Listed entries:

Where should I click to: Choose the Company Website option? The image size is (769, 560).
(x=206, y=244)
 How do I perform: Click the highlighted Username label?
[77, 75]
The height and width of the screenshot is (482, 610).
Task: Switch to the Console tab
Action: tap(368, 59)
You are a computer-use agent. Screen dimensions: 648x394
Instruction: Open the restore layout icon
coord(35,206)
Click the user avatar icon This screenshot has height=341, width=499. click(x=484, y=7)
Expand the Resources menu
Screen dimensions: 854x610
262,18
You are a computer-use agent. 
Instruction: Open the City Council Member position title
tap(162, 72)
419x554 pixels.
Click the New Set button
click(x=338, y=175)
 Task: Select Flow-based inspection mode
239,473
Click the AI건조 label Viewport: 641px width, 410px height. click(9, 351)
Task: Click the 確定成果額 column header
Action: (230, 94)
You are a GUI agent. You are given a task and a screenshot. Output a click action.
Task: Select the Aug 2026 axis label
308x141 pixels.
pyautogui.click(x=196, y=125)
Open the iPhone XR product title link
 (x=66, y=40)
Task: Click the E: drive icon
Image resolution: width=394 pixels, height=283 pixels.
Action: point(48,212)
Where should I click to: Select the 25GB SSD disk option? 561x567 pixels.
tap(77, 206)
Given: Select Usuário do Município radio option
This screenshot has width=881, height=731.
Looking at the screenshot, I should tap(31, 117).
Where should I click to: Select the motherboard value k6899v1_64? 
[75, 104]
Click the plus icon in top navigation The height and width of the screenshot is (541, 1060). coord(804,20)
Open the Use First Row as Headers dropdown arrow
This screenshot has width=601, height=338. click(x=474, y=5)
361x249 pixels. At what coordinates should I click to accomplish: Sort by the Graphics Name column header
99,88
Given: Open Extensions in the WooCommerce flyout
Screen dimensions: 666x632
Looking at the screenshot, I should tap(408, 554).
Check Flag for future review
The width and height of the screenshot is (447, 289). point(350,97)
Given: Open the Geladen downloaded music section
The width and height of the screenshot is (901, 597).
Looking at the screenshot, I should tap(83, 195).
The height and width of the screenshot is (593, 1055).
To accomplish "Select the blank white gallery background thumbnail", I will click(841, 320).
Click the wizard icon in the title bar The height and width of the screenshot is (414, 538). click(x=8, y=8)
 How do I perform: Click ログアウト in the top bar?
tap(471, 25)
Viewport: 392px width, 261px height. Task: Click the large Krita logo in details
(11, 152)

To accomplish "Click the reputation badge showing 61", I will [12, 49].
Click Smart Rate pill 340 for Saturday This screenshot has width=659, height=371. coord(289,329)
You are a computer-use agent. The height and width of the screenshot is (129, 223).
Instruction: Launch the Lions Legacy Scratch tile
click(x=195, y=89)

What the task asks:
Your reply should consist of a single number, the count of lines in the records above that contain the string "will".

Output of the task:
2